I was approached by two gentlemen as I was coming out of a pizza place after dinner one evening. They said they were hungry, so I offered to buy them a meal. I explained that I was vegan, and that the meal would be vegan.
One of the two men understood and was okay with a vegan meal.
The other one seemed to struggle with the idea of a meal that didn’t include meat. He rubbed his belly as he asked himself (and me) how he could possibly fill up on just vegetables. The idea of a meal that didn’t include meat seemed completely foreign to him. He reasoned and argued with me, even suggesting that I could pay and then leave, so I wouldn’t have to see the meat.
In the end, I wound up saying, “Sorry, I can’t,” and walked away.
I was thinking as I drove home that I am not that different from the man who insisted that I pay for his meat dinner.
Imagine being adrift for longer than you can remember in a broken boat, getting tossed this way and that by the movement of the sea.
After many years, someone in a seaworthy craft comes along and throws you a life preserver and offers to pull you to his ship and take you home.
Your broken boat is filled with things that you’ve become extremely attached to over your many years adrift. You want to bring all of this stuff back home with you.
But your rescuer explains that he can take only you, not your stuff. You’ll have to leave your things behind. This is actually not a big deal, because, as foreign as the idea seems to you, you won’t need all this stuff after you leave your broken boat.

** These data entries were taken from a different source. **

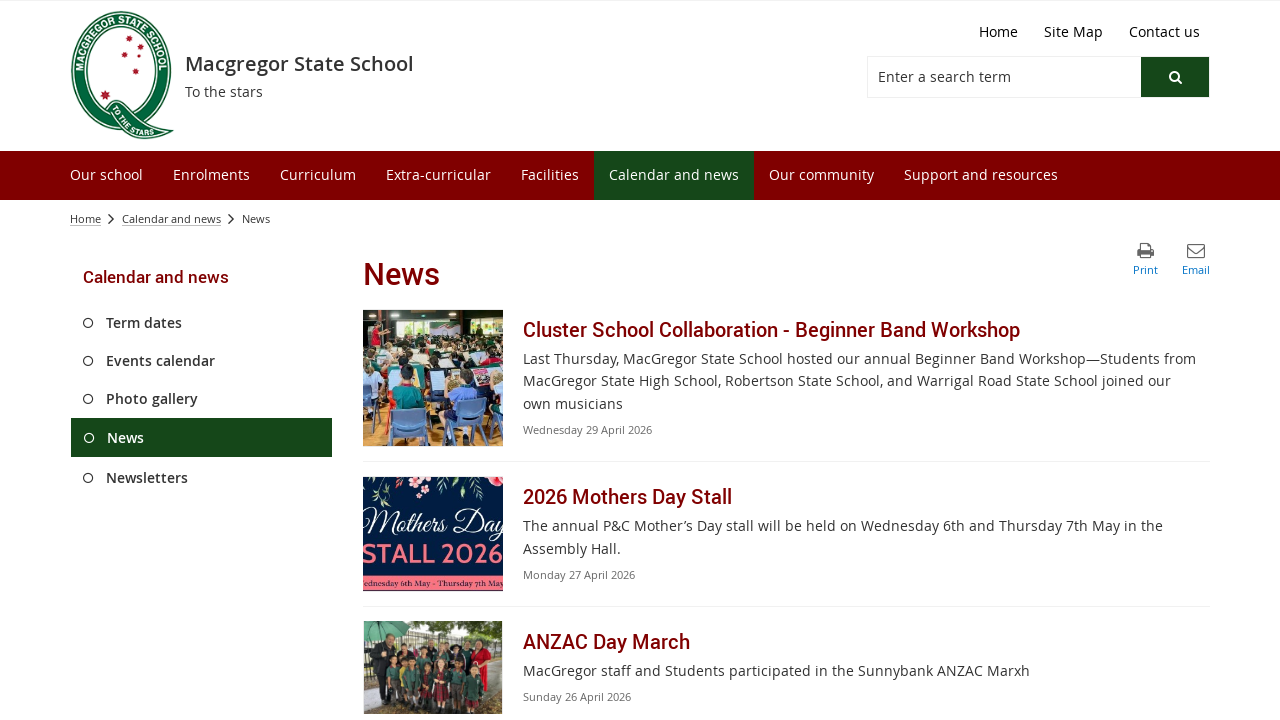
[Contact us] (1164, 32)
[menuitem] (106, 175)
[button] (1175, 77)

But you can’t imagine life without these things. So, you argue and reason with your rescuer about ways to bring all your stuff along. He explains to you, kindly and in so many different ways, that it’s just not possible. But you can’t let go. You keep wheedling: what about this and what about that – not unlike our friend outside the pizza restaurant.
In the end, your would-be rescuer says, “Sorry, I can’t,” and he sails away.
I don’t know what the man outside the restaurant thought after I left, and whether he got to eat what he wanted, or whether he encountered other crazy vegans that evening.
But let’s put ourselves in that not so imaginary broken boat. Unlike an offer of a meal, which may come through many individuals, what is the likelihood of our getting an offer of rescue? Forget many rescue boats – what are the chances of encountering even a single rescue boat?
And yet here we are – we have encountered such a rescuer. Incredibly, despite our whining, he hasn’t sailed away.
But what if he did? How would we feel? What import would all of our demands and conditions hold as we watched his ship slowly disappear from our view? Perhaps a better question is: how foolish might all that we are holding on to seem?
Again, thankfully, he’s not sailing away. He reasons with us. He patiently explains to us what we must do. He even pleads with us – yes, the rescuer pleads with the one he is rescuing! How many of us would even think to plead with the gentleman outside the restaurant to accept our offer? How many of us would just give up and walk away?
But yes, our rescuer begs us to let go of our stuff and allow him to save us. He uses the analogy of seeing us drowning in the ocean, throwing us a life preserver and feeling helpless because we refuse to grab on. All we have to do is let go of our broken boat and grab hold of the life preserver he’s thrown to us. All we have to do is grab hold of that life preserver he calls meditation, and we get to go home.
The choice is ours. What do we want? Do we want to go home? Or do we want to remain on our broken boat, holding on to our broken stuff?